Here’s one that’s especially infuriating. Have you ever parked your car, then gone to the munimeter to pay – only to come back and find an agent is writing you a ticket? And when you complain, they say they’re not allowed to cancel a ticket once they started writing it – and you’ll have to fight it in court.
This is bureaucratic red tape at its absolute worst – the stuff that makes New Yorkers think government is just out to nickel and dime them. We’re going to pass a bill sponsored by Council Member Jim Gennaro, so if you show your receipt to the agent, they have to tear up your ticket on the spot.
These problems may seem small – after all, searching for a parking spot can be frustrating, but it’s hardly a matter of life and death.
But when you stop to think about it, you realize most problems seem small – until they happen to you.
A 65 dollar parking ticket seems like a small problem – until it makes you 65 dollars short on the rent.
Waiting two extra weeks for an inspection sounds like a minor inconvenience – unless it’s two weeks your restaurant isn’t open, and your employees aren’t earning a paycheck.
And just as small problems can have a big impact, small actions can spark incredible change.
For 300 people in the South Bronx, signing up for a GED class was the first step on a journey to a better life.
For 75 people in Jackson Heights, getting a small business loan would mean the difference between laying off workers or being able to hire new ones.
And for that nursing student from Brooklyn, having a metrocard was the key that allowed her to pursue a dream.
As my father said – the simplest of improvements can make the most profound difference – not just in the life of an individual, but an entire community.
Working together, we can be that difference for countless New Yorkers.

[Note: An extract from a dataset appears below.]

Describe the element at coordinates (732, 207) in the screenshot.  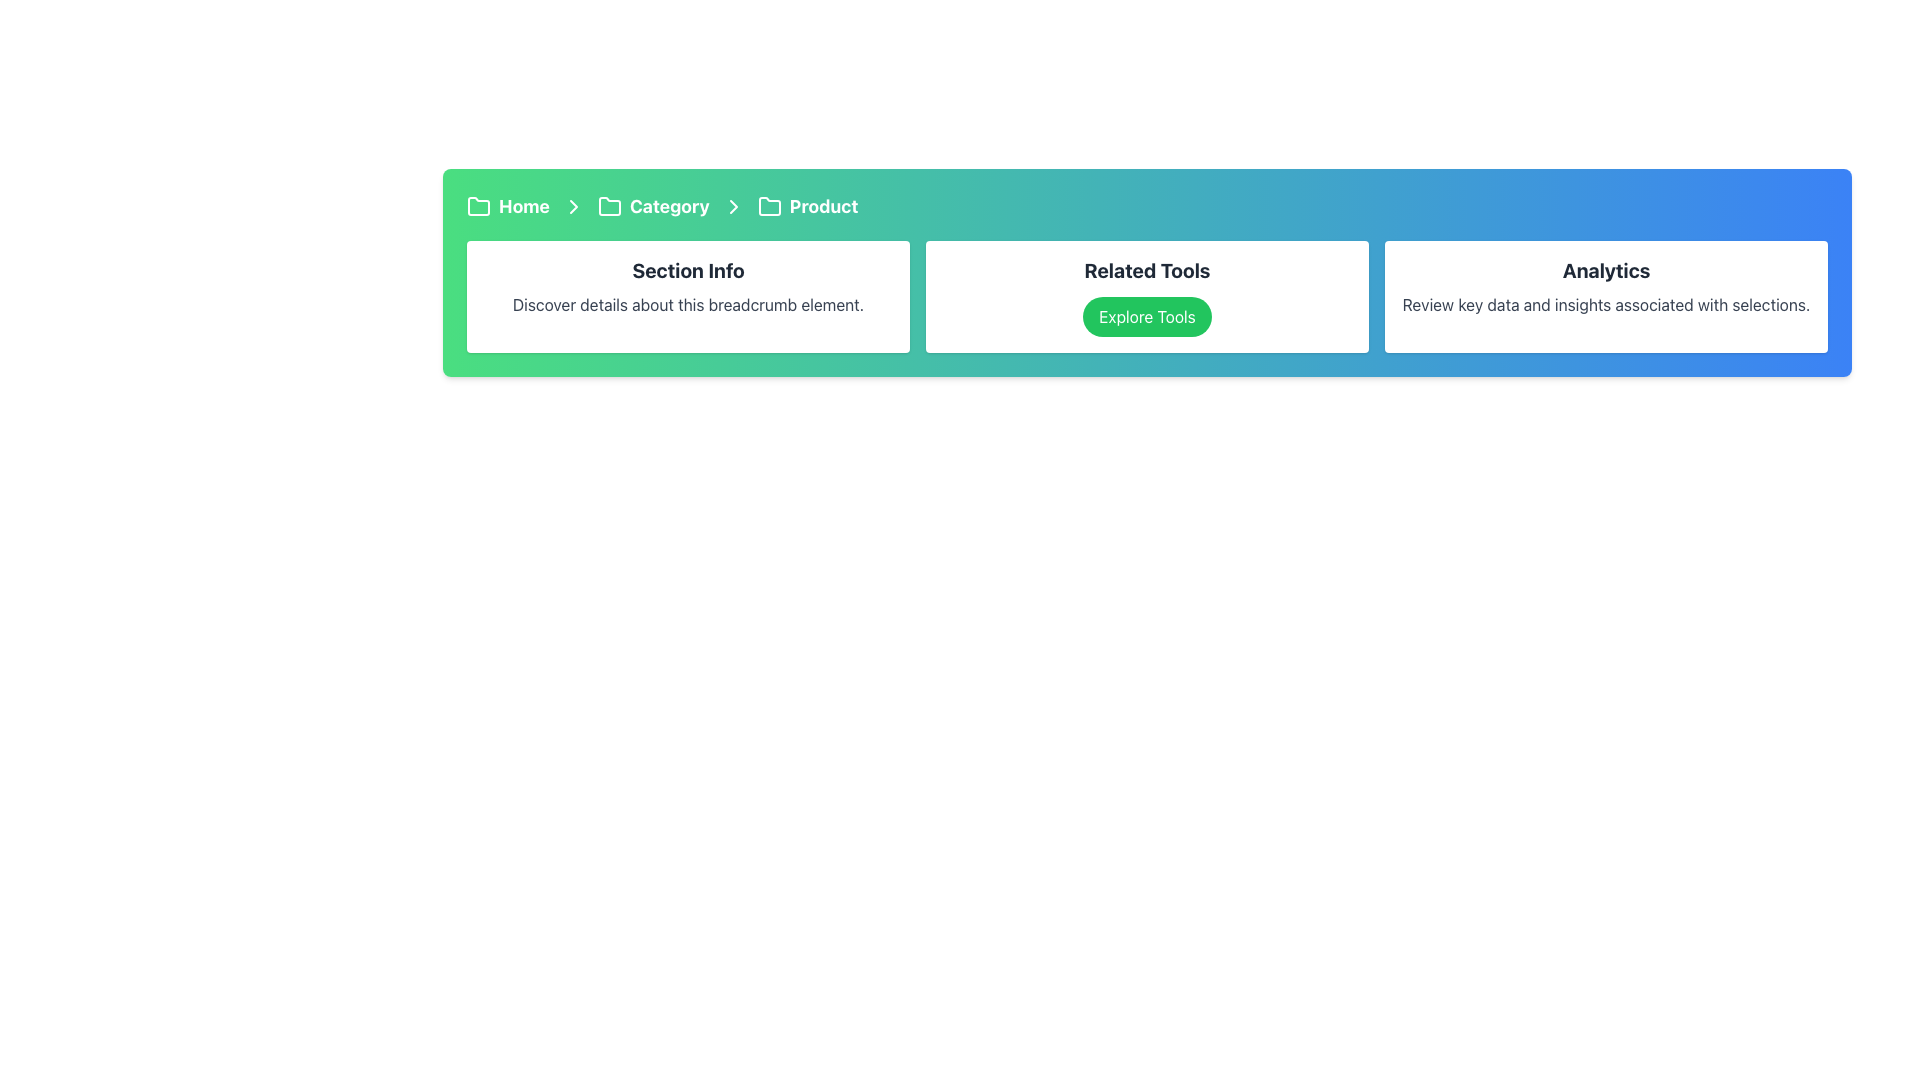
I see `the second right-facing Chevron icon in the breadcrumb navigation bar, which visually separates the 'Category' and 'Product' breadcrumb items` at that location.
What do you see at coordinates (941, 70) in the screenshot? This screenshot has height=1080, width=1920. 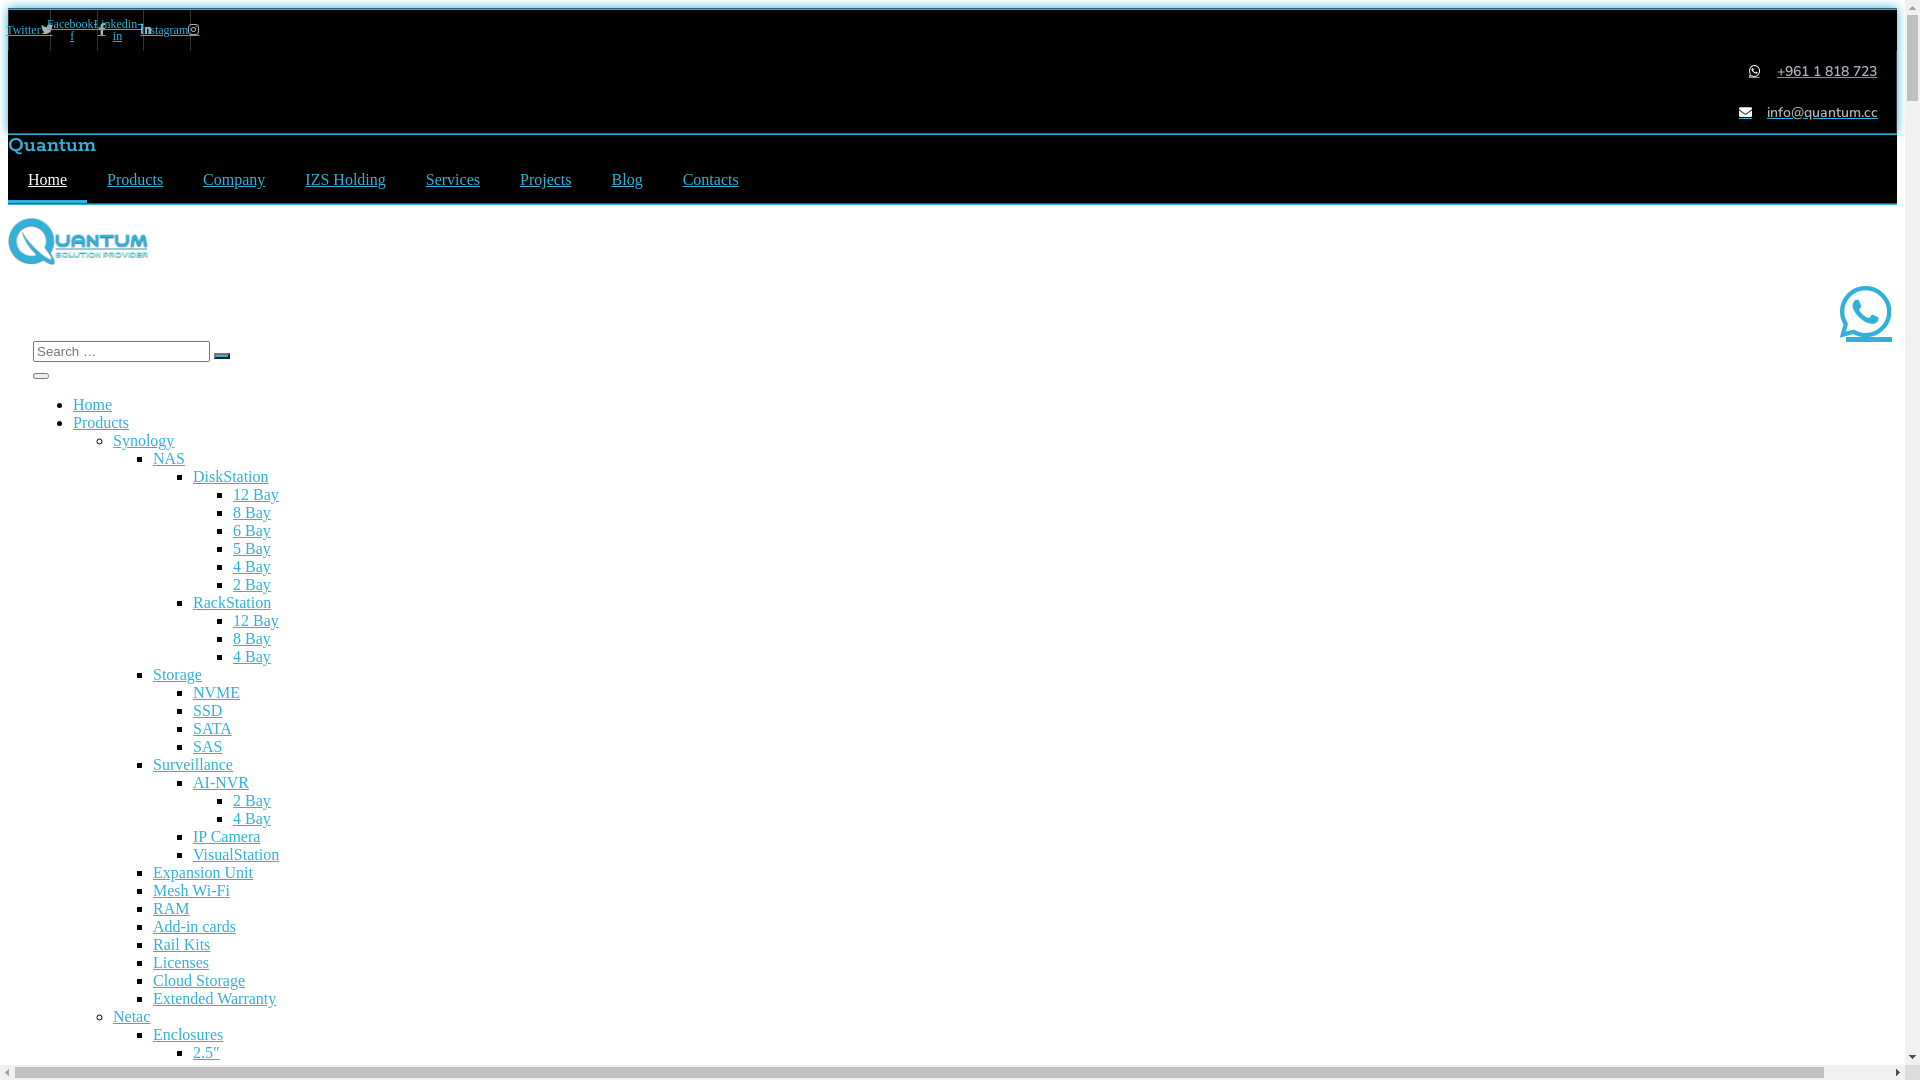 I see `'+961 1 818 723'` at bounding box center [941, 70].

We can help them find an affordable apartment, or stay in the home they’ve had for years. We can help them learn new skills today, and connect them with the jobs of tomorrow.
We can balance our budget and reign in our debt, while still having a city that’s safe, and vibrant, and growing.
We can do all this and more. As long as we remain focused on the needs of New Yorkers – as long as we remain true to their voice – then working together we can overcome the small problems and the big problems, not just here today, but every day, in every corner of the five boroughs.